Part of him wonders if the same thing happens to Jason too, but he never gets the chance to text him about it. Turns out, the fix for separation anxiety is just to not separate. So now, instead of staring at one loser in his small bathroom mirror every morning, he’s looking at two. And whaddaya know, he’s getting his five and a half hours of sleep at his regular hours again. Everything is fine. Nothing to worry about.
But there is something to worry about, according to the man on the radio: the weather. It’s either going to be the coldest or the warmest winter in New York yet, and meteorologists are not sure which one would be worse. So be prepared—stock up on canned food, blankets and heat packs. It’s time to break that piggy bank and invest in warm hats and knitted scarfs. Mittens too, if you can spare a dime.

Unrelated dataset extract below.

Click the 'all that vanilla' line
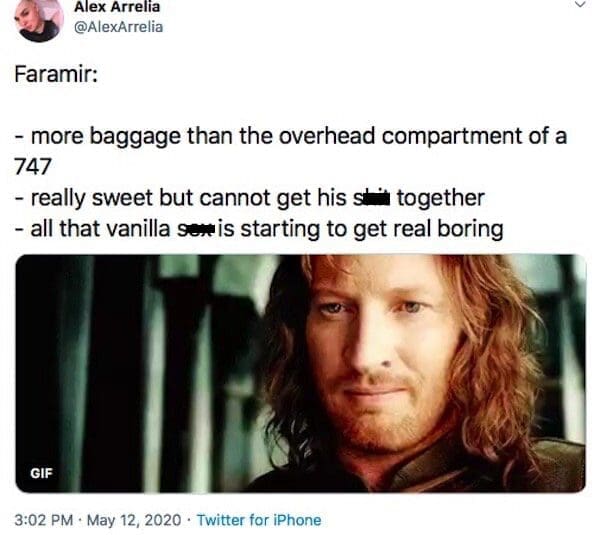Image resolution: width=600 pixels, height=535 pixels. [x=259, y=229]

As the city moves into the season, patrol is made more difficult. Even with the thermal suit, he can still feel the wind across his cheekbones become more and more cutting each night. Time like this, he thinks Jason might actually be onto something, equipping himself with a helmet.

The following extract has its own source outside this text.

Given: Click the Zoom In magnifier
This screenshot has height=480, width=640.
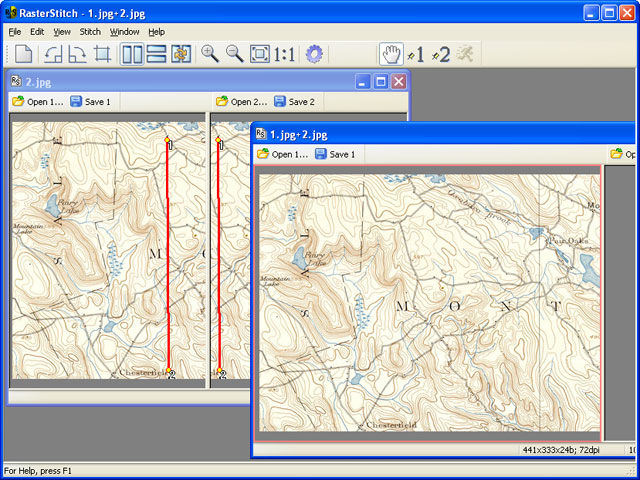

Envy, by itself, is not a satisfying emotion, not unless it’s followed up with malicious pleasure for when the table is turned. Still, he has to wait eight months for that to happen. It would be a little strange if he starts to remind Jason how his helmet is gonna heat up quicker than a car parked in the summer sun comes July. That’d just give him an advance warning, and he might lose his only leverage. Worse, he’d lose Jason to the southern hemisphere or something, and he doesn’t want to spend another summer alone, no more than he does winter.

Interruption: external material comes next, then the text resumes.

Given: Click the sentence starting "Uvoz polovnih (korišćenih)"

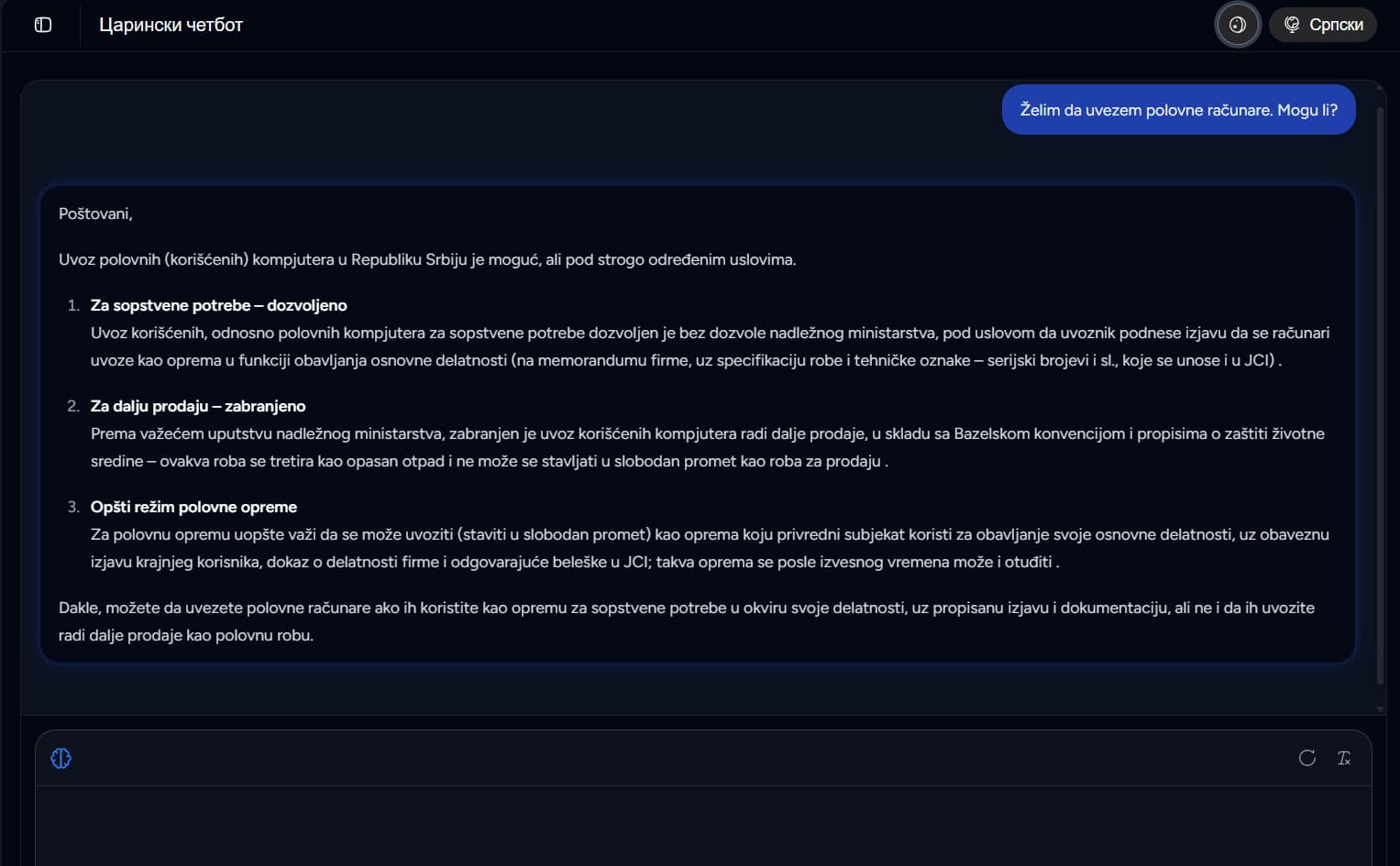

Cold as it is, it’s not the only thing that contributes to a below-average night of patrol. There are many types and variations to a bad night, and tonight has witnessed the foulest of its kind: he is halfway peeling off his sweaty suit and looking forward to a warm, relaxing bath, when the police scanner suddenly turns busy, and he has to squeeze himself back into the clammy sleeves, puts his mask on and heads back out.
When he gets back to the apartment the second time, Jason is sitting in the living room fixing his utility belt, having already washed and changed. Dick heads straight for the shower, trying to get the smell of a burning building off of himself. When he comes back out, he plops down on the couch, grabbing a fortune cookie off the coffee table as he does.
“There’s leftover in the fridge. Want me to go heat it up for you?”
“Nah,” Dick unwraps the plastic. “I’m not that hungry.”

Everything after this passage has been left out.